* **WORK TO COMPLETE**: Reproduce each of the following rows verbatim, with no changes of any kind.

--- begin EXERCISE DATA ---

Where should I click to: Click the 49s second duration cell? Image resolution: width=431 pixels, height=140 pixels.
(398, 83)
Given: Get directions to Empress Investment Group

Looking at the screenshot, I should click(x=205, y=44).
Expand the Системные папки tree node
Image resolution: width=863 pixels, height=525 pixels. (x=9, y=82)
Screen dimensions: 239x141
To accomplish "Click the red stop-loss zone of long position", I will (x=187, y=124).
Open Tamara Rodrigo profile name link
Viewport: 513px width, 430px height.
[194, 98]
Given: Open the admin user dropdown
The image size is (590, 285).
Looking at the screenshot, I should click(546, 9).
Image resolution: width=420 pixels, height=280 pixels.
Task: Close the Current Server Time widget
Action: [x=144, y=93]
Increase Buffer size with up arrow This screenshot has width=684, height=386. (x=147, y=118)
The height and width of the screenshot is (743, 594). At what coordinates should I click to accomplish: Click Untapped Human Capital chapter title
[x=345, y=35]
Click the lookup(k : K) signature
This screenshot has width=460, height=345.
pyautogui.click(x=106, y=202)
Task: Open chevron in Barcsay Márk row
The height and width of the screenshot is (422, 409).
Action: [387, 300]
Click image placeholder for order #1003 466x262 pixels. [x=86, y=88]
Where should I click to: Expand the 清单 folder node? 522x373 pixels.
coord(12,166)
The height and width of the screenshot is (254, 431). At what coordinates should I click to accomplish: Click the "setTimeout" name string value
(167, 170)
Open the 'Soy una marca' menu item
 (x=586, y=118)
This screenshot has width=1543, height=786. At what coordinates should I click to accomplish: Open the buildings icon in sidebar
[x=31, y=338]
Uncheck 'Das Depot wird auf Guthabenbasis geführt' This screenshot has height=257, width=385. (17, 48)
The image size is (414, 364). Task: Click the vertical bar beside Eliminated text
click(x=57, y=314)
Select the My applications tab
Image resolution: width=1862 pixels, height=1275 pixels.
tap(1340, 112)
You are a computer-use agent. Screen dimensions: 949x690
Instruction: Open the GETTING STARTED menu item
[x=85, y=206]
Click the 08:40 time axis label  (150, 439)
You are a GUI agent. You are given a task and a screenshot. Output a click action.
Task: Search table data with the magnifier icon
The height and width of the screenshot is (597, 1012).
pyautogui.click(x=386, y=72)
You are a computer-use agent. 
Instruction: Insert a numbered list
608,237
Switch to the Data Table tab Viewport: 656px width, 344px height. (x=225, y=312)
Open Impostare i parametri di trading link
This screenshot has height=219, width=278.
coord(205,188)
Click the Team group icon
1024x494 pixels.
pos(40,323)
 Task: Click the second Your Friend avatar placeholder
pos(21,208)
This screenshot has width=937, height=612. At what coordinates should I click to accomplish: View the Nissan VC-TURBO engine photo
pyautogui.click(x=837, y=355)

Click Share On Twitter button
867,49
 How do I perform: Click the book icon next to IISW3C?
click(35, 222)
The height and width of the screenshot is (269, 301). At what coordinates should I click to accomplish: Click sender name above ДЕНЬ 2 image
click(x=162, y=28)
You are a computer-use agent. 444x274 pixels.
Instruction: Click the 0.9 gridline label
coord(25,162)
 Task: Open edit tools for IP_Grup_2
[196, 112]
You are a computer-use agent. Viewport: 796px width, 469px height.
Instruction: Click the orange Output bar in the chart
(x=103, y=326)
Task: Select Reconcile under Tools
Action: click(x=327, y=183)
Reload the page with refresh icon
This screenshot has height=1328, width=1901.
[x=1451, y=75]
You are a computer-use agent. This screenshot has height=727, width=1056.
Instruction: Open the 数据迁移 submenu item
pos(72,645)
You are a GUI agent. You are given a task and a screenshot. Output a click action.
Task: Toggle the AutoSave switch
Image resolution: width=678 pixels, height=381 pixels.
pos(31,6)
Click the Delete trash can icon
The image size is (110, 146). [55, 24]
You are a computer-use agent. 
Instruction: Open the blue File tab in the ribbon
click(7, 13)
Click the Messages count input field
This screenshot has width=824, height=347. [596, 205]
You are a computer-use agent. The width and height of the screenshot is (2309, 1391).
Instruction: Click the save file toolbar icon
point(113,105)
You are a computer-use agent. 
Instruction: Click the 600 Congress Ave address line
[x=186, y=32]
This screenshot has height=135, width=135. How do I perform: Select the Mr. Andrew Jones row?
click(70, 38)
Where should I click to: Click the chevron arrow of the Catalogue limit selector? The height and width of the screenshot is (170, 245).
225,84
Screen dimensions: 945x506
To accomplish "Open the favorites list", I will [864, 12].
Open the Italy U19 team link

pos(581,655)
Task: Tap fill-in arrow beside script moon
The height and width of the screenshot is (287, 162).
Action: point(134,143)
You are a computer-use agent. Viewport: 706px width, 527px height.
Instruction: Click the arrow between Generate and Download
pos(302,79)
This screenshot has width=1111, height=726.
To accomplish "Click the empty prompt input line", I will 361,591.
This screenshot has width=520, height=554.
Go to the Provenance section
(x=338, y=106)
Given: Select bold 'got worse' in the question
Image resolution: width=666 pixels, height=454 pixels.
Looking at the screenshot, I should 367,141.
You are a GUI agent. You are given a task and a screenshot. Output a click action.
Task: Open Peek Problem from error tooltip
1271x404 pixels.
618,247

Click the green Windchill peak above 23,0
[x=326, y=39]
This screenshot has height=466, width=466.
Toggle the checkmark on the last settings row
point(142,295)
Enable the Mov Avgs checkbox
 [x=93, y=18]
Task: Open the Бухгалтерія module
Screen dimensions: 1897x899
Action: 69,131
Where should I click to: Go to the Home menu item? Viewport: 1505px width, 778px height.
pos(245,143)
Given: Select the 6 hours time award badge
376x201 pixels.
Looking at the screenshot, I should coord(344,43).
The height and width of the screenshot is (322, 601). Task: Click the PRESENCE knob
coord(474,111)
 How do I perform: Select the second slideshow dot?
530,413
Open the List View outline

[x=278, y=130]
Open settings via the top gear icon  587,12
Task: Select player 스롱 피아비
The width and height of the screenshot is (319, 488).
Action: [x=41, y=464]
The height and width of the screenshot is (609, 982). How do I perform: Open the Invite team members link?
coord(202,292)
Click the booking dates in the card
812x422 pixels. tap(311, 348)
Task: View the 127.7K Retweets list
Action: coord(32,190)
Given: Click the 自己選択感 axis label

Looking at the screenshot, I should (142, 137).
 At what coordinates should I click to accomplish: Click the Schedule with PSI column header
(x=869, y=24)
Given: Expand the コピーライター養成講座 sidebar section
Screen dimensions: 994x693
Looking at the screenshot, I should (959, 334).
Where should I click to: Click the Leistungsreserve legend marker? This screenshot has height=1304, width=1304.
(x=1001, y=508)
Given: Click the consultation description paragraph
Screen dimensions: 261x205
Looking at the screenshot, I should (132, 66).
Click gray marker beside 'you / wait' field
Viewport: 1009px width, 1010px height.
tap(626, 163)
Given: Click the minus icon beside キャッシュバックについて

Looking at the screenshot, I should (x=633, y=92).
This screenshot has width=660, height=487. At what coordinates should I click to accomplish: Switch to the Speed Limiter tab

--- end EXERCISE DATA ---

* **EXPECTED OUTPUT**:
Where should I click to: Click the 49s second duration cell? Image resolution: width=431 pixels, height=140 pixels.
(398, 83)
Given: Get directions to Empress Investment Group

Looking at the screenshot, I should click(x=205, y=44).
Expand the Системные папки tree node
Image resolution: width=863 pixels, height=525 pixels. (x=9, y=82)
Screen dimensions: 239x141
To accomplish "Click the red stop-loss zone of long position", I will (x=187, y=124).
Open Tamara Rodrigo profile name link
Viewport: 513px width, 430px height.
[194, 98]
Given: Open the admin user dropdown
The image size is (590, 285).
Looking at the screenshot, I should click(546, 9).
Image resolution: width=420 pixels, height=280 pixels.
Task: Close the Current Server Time widget
Action: [x=144, y=93]
Increase Buffer size with up arrow This screenshot has width=684, height=386. (x=147, y=118)
The height and width of the screenshot is (743, 594). At what coordinates should I click to accomplish: Click Untapped Human Capital chapter title
[x=345, y=35]
Click the lookup(k : K) signature
This screenshot has width=460, height=345.
pyautogui.click(x=106, y=202)
Task: Open chevron in Barcsay Márk row
The height and width of the screenshot is (422, 409).
Action: [387, 300]
Click image placeholder for order #1003 466x262 pixels. [x=86, y=88]
Where should I click to: Expand the 清单 folder node? 522x373 pixels.
coord(12,166)
The height and width of the screenshot is (254, 431). At what coordinates should I click to accomplish: Click the "setTimeout" name string value
(167, 170)
Open the 'Soy una marca' menu item
 (x=586, y=118)
This screenshot has width=1543, height=786. At what coordinates should I click to accomplish: Open the buildings icon in sidebar
[x=31, y=338]
Uncheck 'Das Depot wird auf Guthabenbasis geführt' This screenshot has height=257, width=385. (17, 48)
The image size is (414, 364). Task: Click the vertical bar beside Eliminated text
click(x=57, y=314)
Select the My applications tab
Image resolution: width=1862 pixels, height=1275 pixels.
tap(1340, 112)
You are a computer-use agent. Screen dimensions: 949x690
Instruction: Open the GETTING STARTED menu item
[x=85, y=206]
Click the 08:40 time axis label  (150, 439)
You are a GUI agent. You are given a task and a screenshot. Output a click action.
Task: Search table data with the magnifier icon
The height and width of the screenshot is (597, 1012).
pyautogui.click(x=386, y=72)
You are a computer-use agent. 
Instruction: Insert a numbered list
608,237
Switch to the Data Table tab Viewport: 656px width, 344px height. (x=225, y=312)
Open Impostare i parametri di trading link
This screenshot has height=219, width=278.
coord(205,188)
Click the Team group icon
1024x494 pixels.
pos(40,323)
 Task: Click the second Your Friend avatar placeholder
pos(21,208)
This screenshot has width=937, height=612. At what coordinates should I click to accomplish: View the Nissan VC-TURBO engine photo
pyautogui.click(x=837, y=355)

Click Share On Twitter button
867,49
 How do I perform: Click the book icon next to IISW3C?
click(35, 222)
The height and width of the screenshot is (269, 301). At what coordinates should I click to accomplish: Click sender name above ДЕНЬ 2 image
click(x=162, y=28)
You are a computer-use agent. 444x274 pixels.
Instruction: Click the 0.9 gridline label
coord(25,162)
 Task: Open edit tools for IP_Grup_2
[196, 112]
You are a computer-use agent. Viewport: 796px width, 469px height.
Instruction: Click the orange Output bar in the chart
(x=103, y=326)
Task: Select Reconcile under Tools
Action: click(x=327, y=183)
Reload the page with refresh icon
This screenshot has height=1328, width=1901.
[x=1451, y=75]
You are a computer-use agent. This screenshot has height=727, width=1056.
Instruction: Open the 数据迁移 submenu item
pos(72,645)
You are a GUI agent. You are given a task and a screenshot. Output a click action.
Task: Toggle the AutoSave switch
Image resolution: width=678 pixels, height=381 pixels.
pos(31,6)
Click the Delete trash can icon
The image size is (110, 146). [55, 24]
You are a computer-use agent. 
Instruction: Open the blue File tab in the ribbon
click(7, 13)
Click the Messages count input field
This screenshot has width=824, height=347. [596, 205]
You are a computer-use agent. The width and height of the screenshot is (2309, 1391).
Instruction: Click the save file toolbar icon
point(113,105)
You are a computer-use agent. 
Instruction: Click the 600 Congress Ave address line
[x=186, y=32]
This screenshot has height=135, width=135. How do I perform: Select the Mr. Andrew Jones row?
click(70, 38)
Where should I click to: Click the chevron arrow of the Catalogue limit selector? The height and width of the screenshot is (170, 245).
225,84
Screen dimensions: 945x506
To accomplish "Open the favorites list", I will [864, 12].
Open the Italy U19 team link

pos(581,655)
Task: Tap fill-in arrow beside script moon
The height and width of the screenshot is (287, 162).
Action: point(134,143)
You are a computer-use agent. Viewport: 706px width, 527px height.
Instruction: Click the arrow between Generate and Download
pos(302,79)
This screenshot has width=1111, height=726.
To accomplish "Click the empty prompt input line", I will 361,591.
This screenshot has width=520, height=554.
Go to the Provenance section
(x=338, y=106)
Given: Select bold 'got worse' in the question
Image resolution: width=666 pixels, height=454 pixels.
Looking at the screenshot, I should 367,141.
You are a GUI agent. You are given a task and a screenshot. Output a click action.
Task: Open Peek Problem from error tooltip
1271x404 pixels.
618,247

Click the green Windchill peak above 23,0
[x=326, y=39]
This screenshot has height=466, width=466.
Toggle the checkmark on the last settings row
point(142,295)
Enable the Mov Avgs checkbox
 [x=93, y=18]
Task: Open the Бухгалтерія module
Screen dimensions: 1897x899
Action: 69,131
Where should I click to: Go to the Home menu item? Viewport: 1505px width, 778px height.
pos(245,143)
Given: Select the 6 hours time award badge
376x201 pixels.
Looking at the screenshot, I should coord(344,43).
The height and width of the screenshot is (322, 601). Task: Click the PRESENCE knob
coord(474,111)
 How do I perform: Select the second slideshow dot?
530,413
Open the List View outline

[x=278, y=130]
Open settings via the top gear icon  587,12
Task: Select player 스롱 피아비
The width and height of the screenshot is (319, 488).
Action: [x=41, y=464]
The height and width of the screenshot is (609, 982). How do I perform: Open the Invite team members link?
coord(202,292)
Click the booking dates in the card
812x422 pixels. tap(311, 348)
Task: View the 127.7K Retweets list
Action: coord(32,190)
Given: Click the 自己選択感 axis label

Looking at the screenshot, I should (142, 137).
 At what coordinates should I click to accomplish: Click the Schedule with PSI column header
(x=869, y=24)
Given: Expand the コピーライター養成講座 sidebar section
Screen dimensions: 994x693
Looking at the screenshot, I should (959, 334).
Where should I click to: Click the Leistungsreserve legend marker? This screenshot has height=1304, width=1304.
(x=1001, y=508)
Given: Click the consultation description paragraph
Screen dimensions: 261x205
Looking at the screenshot, I should (132, 66).
Click gray marker beside 'you / wait' field
Viewport: 1009px width, 1010px height.
tap(626, 163)
Given: Click the minus icon beside キャッシュバックについて

Looking at the screenshot, I should (x=633, y=92).
This screenshot has width=660, height=487. At what coordinates should I click to accomplish: Switch to the Speed Limiter tab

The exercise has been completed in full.